Apple boss Steve Jobs has defended conditions at a Taiwanese electronics firm that produces the firm's popular iPhone, following a spate of suicides.
"Foxconn is not a sweatshop," he told a conference in the US.
Mr Jobs said that Apple representatives were working with Foxconn to find out why 10 workers had killed themselves at a factory in Shenzhen, China.
An eleventh worker recently died at another factory in northern China.
In total, there have been 13 suicides and suicide attempts at Foxconn factories this year.
"We're all over this," said Mr Jobs at the All Things Digital conference in California.
Foxconn has said that it will give its assembly line workers a 30% pay rise.
The firm had previously said that it would offer a 20% pay increase to its Chinese workers, who earn 900 yuan (£90) per month at entry-level.
"We hope the hike in wages will help improve the living standards of the workers and allow them to have more leisure time, which is good for their health," an official of Foxconn's parent company Hon Hai precision told AFP.
Hon Hai Precision is the world's largest maker of consumer electronics, and employs 800,000 workers worldwide, mostly in China.
Foxconn makes a range of products for manufacturers including Apple, Dell and Nokia.
The deaths have shone a spotlight on working conditions at the factory, where workers - often from rural China - work up to 12 hours a day, six days a week.
But Mr Jobs defended the conditions.
"You go in this place and it's a factory but, my gosh, they've got restaurants and movie theatres and hospitals and swimming pools. For a factory, it's pretty nice," he said.
Surreal moment
Mr Jobs addressed a number of other issues at the All Things Digital conference.
Last week, Apple overtook Microsoft to become the world's largest technology company by market value.
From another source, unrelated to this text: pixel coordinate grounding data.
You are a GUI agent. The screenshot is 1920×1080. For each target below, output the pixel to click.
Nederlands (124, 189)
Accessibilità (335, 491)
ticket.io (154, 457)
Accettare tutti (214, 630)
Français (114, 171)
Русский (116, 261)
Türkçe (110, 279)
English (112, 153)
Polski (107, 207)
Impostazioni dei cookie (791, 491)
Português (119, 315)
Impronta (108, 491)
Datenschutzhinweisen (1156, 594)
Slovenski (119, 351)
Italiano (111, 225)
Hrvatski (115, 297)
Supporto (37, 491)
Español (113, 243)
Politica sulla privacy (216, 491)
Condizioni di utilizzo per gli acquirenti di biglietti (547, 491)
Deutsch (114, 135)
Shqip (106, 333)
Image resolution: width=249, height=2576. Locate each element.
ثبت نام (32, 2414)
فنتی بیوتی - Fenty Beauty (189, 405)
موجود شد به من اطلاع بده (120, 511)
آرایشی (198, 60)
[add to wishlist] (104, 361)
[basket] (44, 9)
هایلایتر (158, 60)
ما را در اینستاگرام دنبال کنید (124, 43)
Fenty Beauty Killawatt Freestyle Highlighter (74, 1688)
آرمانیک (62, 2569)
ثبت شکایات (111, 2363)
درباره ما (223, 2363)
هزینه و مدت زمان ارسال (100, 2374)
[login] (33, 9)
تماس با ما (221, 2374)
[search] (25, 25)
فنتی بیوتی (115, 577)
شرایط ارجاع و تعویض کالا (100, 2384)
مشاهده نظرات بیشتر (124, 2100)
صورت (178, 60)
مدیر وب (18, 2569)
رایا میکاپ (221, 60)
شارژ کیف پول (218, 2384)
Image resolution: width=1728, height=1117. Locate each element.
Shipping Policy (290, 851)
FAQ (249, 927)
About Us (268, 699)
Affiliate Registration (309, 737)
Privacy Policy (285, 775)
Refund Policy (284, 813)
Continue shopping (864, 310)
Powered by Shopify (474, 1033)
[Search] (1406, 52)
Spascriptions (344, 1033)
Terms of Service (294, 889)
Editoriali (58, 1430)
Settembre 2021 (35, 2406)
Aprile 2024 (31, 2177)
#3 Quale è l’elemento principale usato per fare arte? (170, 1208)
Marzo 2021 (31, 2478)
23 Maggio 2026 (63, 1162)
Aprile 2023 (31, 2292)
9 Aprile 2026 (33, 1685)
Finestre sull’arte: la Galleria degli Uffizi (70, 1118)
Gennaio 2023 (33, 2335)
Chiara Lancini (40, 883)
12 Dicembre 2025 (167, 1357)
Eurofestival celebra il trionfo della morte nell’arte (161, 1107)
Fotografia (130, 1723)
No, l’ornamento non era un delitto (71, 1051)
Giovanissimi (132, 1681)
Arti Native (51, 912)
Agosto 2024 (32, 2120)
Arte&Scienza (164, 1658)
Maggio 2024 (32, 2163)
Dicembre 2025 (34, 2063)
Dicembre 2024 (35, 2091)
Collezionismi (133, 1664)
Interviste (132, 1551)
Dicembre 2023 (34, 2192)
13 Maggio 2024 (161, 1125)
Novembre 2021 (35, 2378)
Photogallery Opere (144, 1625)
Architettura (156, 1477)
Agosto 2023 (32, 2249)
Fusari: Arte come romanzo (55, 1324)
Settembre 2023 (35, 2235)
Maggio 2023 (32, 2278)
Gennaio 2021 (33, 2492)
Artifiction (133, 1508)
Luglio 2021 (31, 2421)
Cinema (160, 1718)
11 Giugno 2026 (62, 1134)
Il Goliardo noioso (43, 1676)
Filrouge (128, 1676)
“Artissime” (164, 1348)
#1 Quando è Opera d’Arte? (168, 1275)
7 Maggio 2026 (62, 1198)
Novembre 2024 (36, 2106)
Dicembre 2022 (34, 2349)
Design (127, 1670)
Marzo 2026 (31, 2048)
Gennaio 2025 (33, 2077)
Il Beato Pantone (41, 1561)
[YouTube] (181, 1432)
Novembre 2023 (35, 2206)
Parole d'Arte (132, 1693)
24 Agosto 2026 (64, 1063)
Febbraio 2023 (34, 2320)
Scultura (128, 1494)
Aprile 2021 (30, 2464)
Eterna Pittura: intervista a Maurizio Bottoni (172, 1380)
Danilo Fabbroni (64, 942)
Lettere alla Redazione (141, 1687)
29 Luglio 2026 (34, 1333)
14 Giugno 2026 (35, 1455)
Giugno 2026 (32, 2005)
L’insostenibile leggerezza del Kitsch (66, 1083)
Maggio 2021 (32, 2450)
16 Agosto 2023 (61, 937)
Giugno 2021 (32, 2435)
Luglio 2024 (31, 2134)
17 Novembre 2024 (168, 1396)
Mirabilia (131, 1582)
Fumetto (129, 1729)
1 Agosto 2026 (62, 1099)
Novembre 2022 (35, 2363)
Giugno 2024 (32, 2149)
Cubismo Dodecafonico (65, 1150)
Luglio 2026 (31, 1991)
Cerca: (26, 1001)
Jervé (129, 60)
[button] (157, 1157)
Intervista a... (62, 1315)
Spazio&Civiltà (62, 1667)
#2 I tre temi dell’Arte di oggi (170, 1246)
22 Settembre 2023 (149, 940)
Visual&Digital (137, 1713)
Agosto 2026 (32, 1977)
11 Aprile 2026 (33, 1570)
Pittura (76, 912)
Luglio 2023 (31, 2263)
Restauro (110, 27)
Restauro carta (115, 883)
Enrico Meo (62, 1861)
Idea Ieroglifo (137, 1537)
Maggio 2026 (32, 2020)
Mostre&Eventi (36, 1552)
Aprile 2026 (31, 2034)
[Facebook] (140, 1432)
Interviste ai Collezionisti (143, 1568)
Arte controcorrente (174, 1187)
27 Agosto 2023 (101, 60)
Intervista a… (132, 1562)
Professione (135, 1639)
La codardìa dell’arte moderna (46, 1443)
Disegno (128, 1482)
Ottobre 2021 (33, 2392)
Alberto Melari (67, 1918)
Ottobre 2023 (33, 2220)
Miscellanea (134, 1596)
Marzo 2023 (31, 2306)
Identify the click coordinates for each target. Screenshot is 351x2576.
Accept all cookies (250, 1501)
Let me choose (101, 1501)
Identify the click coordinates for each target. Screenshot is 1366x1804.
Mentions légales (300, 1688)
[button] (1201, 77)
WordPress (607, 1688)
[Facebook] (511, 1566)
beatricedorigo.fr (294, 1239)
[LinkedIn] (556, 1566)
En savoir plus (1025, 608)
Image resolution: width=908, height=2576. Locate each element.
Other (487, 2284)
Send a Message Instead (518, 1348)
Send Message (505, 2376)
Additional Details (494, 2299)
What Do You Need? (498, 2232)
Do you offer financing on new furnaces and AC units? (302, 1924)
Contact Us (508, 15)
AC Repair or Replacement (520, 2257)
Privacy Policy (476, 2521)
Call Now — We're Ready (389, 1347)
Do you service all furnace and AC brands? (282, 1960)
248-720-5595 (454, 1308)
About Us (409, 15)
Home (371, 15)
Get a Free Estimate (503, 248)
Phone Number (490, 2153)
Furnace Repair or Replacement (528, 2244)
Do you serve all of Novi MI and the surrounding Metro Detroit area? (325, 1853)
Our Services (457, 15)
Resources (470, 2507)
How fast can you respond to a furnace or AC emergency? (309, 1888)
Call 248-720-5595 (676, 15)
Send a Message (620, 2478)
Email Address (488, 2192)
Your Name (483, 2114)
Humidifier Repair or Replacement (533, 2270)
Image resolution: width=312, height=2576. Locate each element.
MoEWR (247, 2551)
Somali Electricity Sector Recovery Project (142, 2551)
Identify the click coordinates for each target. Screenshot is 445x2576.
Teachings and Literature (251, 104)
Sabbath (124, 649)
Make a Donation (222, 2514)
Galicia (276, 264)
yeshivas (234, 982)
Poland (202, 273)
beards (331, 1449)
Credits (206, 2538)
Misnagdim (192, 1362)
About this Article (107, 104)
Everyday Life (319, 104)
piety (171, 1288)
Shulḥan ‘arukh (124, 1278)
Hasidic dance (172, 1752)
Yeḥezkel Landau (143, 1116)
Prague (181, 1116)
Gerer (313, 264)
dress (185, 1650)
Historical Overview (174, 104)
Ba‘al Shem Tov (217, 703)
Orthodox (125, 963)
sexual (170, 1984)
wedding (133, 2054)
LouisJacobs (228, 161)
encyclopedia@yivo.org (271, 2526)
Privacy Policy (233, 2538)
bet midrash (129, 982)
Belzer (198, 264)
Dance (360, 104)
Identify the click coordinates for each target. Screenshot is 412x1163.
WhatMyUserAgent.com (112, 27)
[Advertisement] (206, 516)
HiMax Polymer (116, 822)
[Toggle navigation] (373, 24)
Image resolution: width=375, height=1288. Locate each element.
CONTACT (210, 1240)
"For those of us that have been in the industry a long time, it's surreal. But it doesn't matter very much, it's not what's important," Mr Jobs said.
"It's not what makes you come to work every morning."
He also claimed that Apple's controversial move to block Adobe Flash animation and video technology from its popular iPhones and iPads was "a technical decision".
"We didn't start off to have a war with Flash or anything else," he said.
The comments are the latest step in a long-running dispute between Apple and Adobe over the Flash platform.